Harriet sighed. He could rattle off a line of absolute nonsense and I'd have no clue what any of it meant or if it was true. She took the potion and drank, wincing at the coarse, slimy texture. Snape snatched the empty vial back.
"It was laced with an analgesic melatonin infusion. You two—." He glared at Hermione and Elara. "—have five minutes before she's asleep. If you are not out in the corridor, where I will be waiting to escort you back to the Slytherin common room, after those five minutes, I will begin handing out detentions. Don't try my patience."
With that said, Snape followed Dumbledore's path out of the infirmary, his cloak flaring like a particularly ominous thundercloud in his passage. He disappeared—and both of Harriet's worried friends threw themselves at her bed, wrapping their arms tight around the scrawny bespectacled girl.
"You're crushing me, really—."
"Don't you ever do that again!" Hermione whispered in a furious undertone. She and Elara released Harriet, the latter coming around the other side of the bed to avoid Hermione's agitated hair flipping. "You could have died! Haven't you been told not to accept food or drinks if you don't know where they come from?!"
"To be honest, Hermione, I don't know where any of the food or drink on the House tables comes from."
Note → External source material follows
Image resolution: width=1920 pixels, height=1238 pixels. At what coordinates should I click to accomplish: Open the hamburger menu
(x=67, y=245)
"You know what I mean!" She sniffled and wiped at her misty eyes. Harriet stared, dumbfounded and not quite sure how to react; no one had ever been so worried over her wellbeing before. Had she walked out into the kitchen of Number Four one morning missing a limb, the Dursleys would have snapped at her to make certain she hadn't left any blood or bits of flesh on their clean floors. No one had ever cared about Harriet Potter.
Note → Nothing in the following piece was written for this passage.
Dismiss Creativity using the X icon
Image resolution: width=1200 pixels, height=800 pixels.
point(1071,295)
Elara reminded Harriet of Snape when she looked to the other girl for help; the moonlight falling through the window blazed across her pale complexion, dark tendrils escaping the bun at the nape of her neck, gloves covering her anxious hands. She remained quiet as Hermione regained composure, then finally spoke. "…You're not going to write to your relatives, are you?"
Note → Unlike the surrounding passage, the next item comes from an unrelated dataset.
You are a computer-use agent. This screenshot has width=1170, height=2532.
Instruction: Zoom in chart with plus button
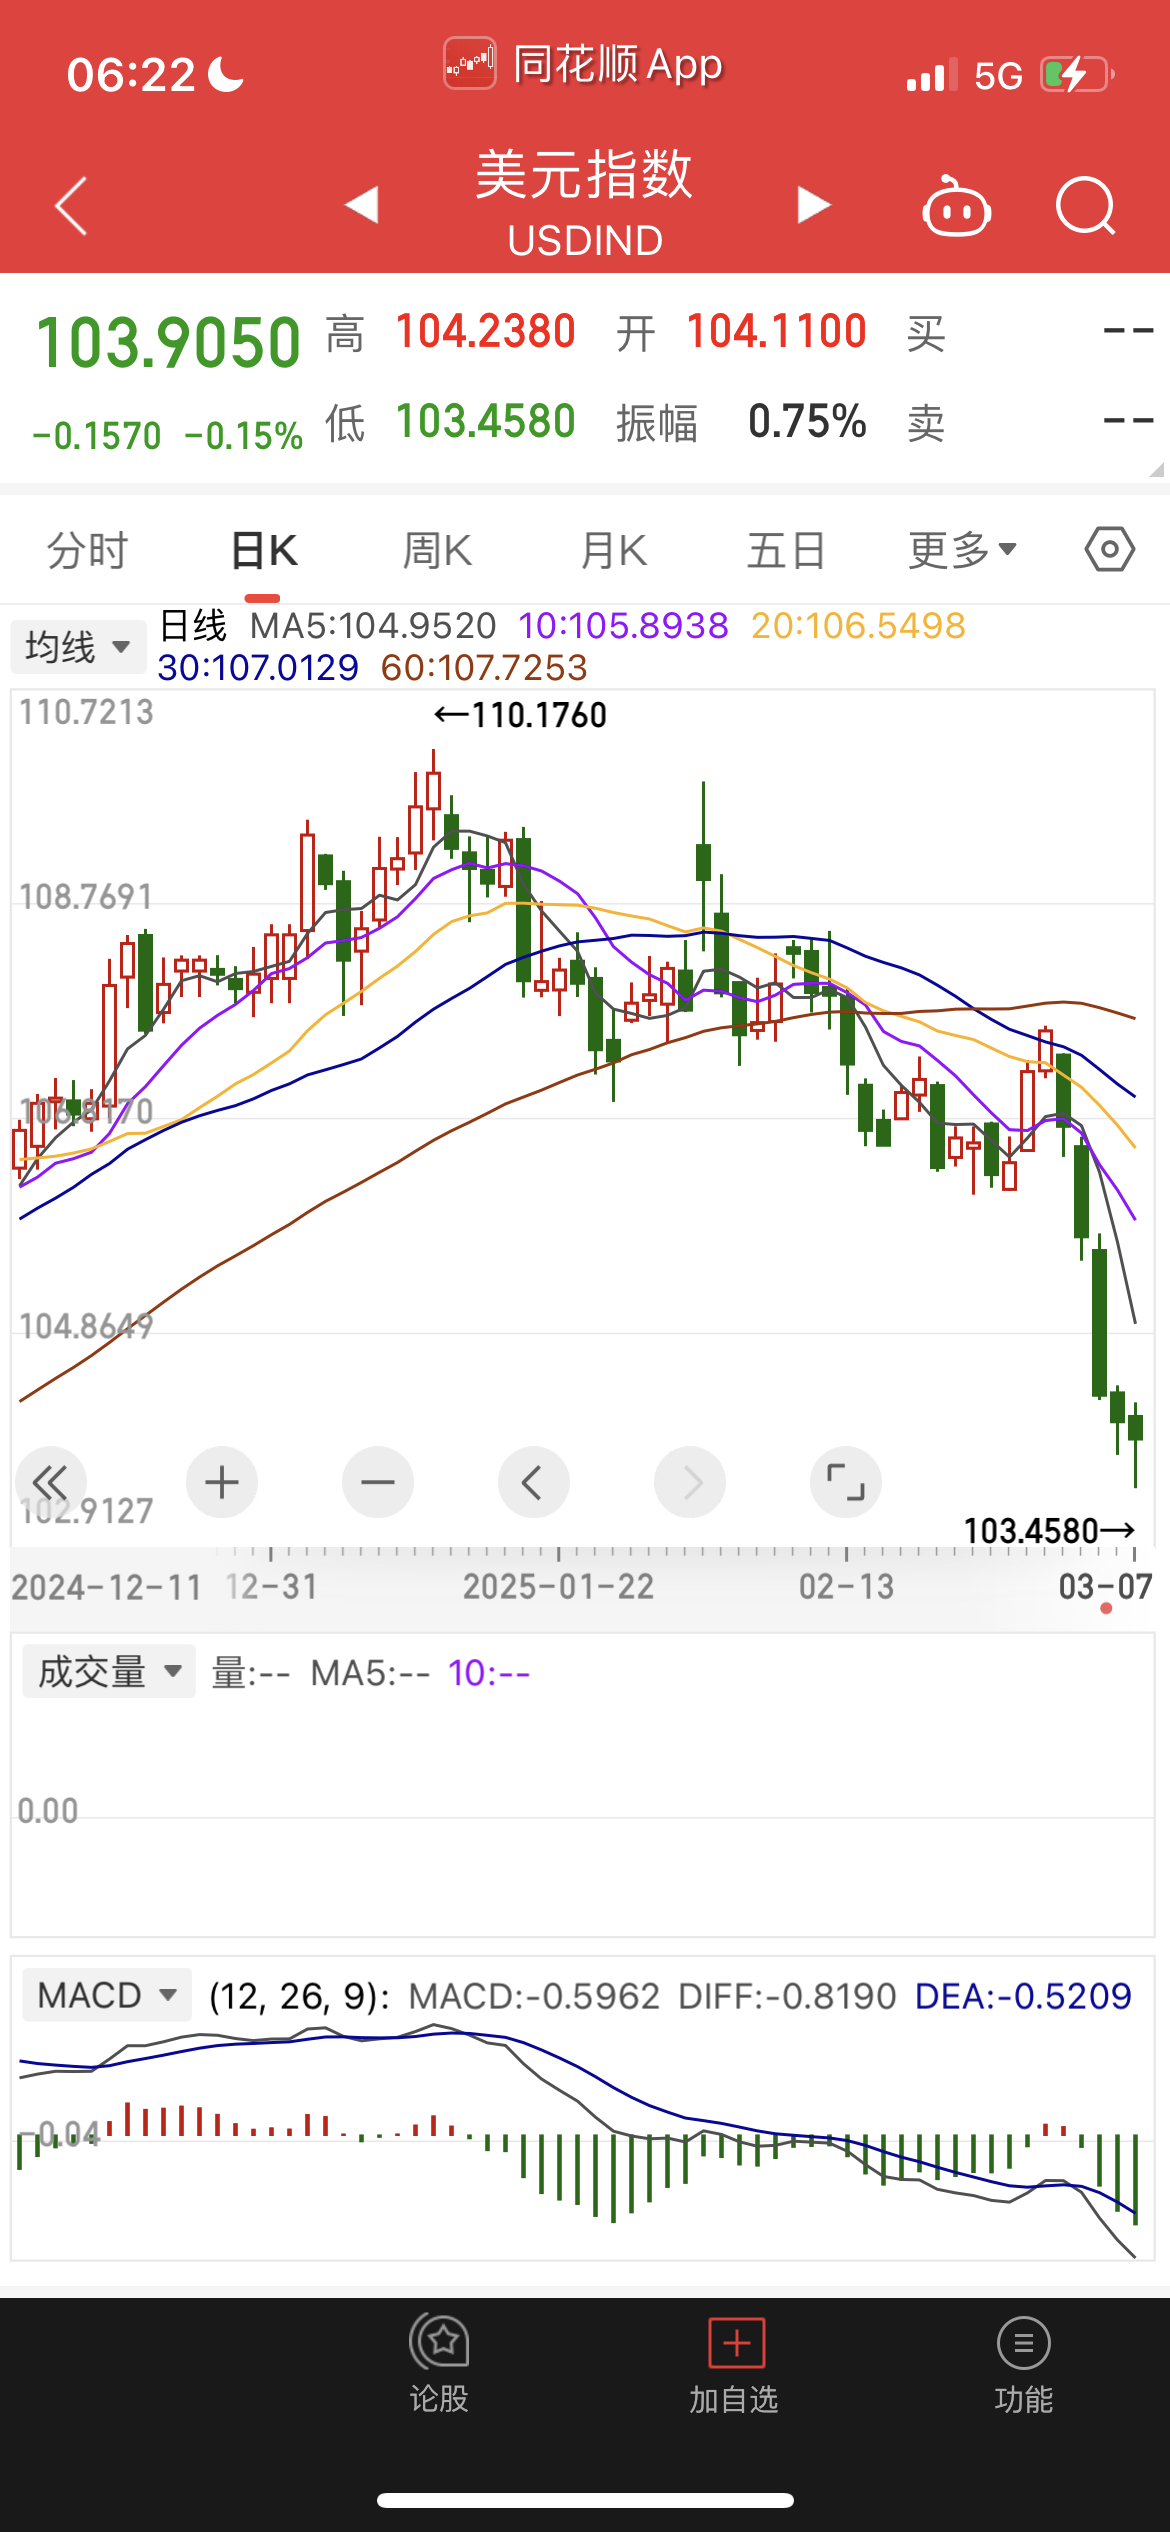tap(222, 1482)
Stricken, Harriet looked down at the blanket covering her knees. She shook her head.
The silence continued for much of their alloted five minutes, which surprised Harriet because she thought Elara would disapprove, or Hermione would argue. Instead, they stood quietly at her sides and each took one of Harriet's hands in their own. Harriet held onto them even after Snape's potion kicked in and she fell into her pillow once more, lost to her muddled dreams.
She was in the Great Hall, alone, seated at her familiar spot at the Slytherin table with nothing but a cup of tea before her. The cup of tea said, "Drink me, Harriet," and when Harriet refused, the cup repeated, "Drink me, drink me, let me in!" Harriet ignored the tea and stared instead at the ceiling above, watching the night sky bleed starlight until, one by one, the torches went out, and she drifted away.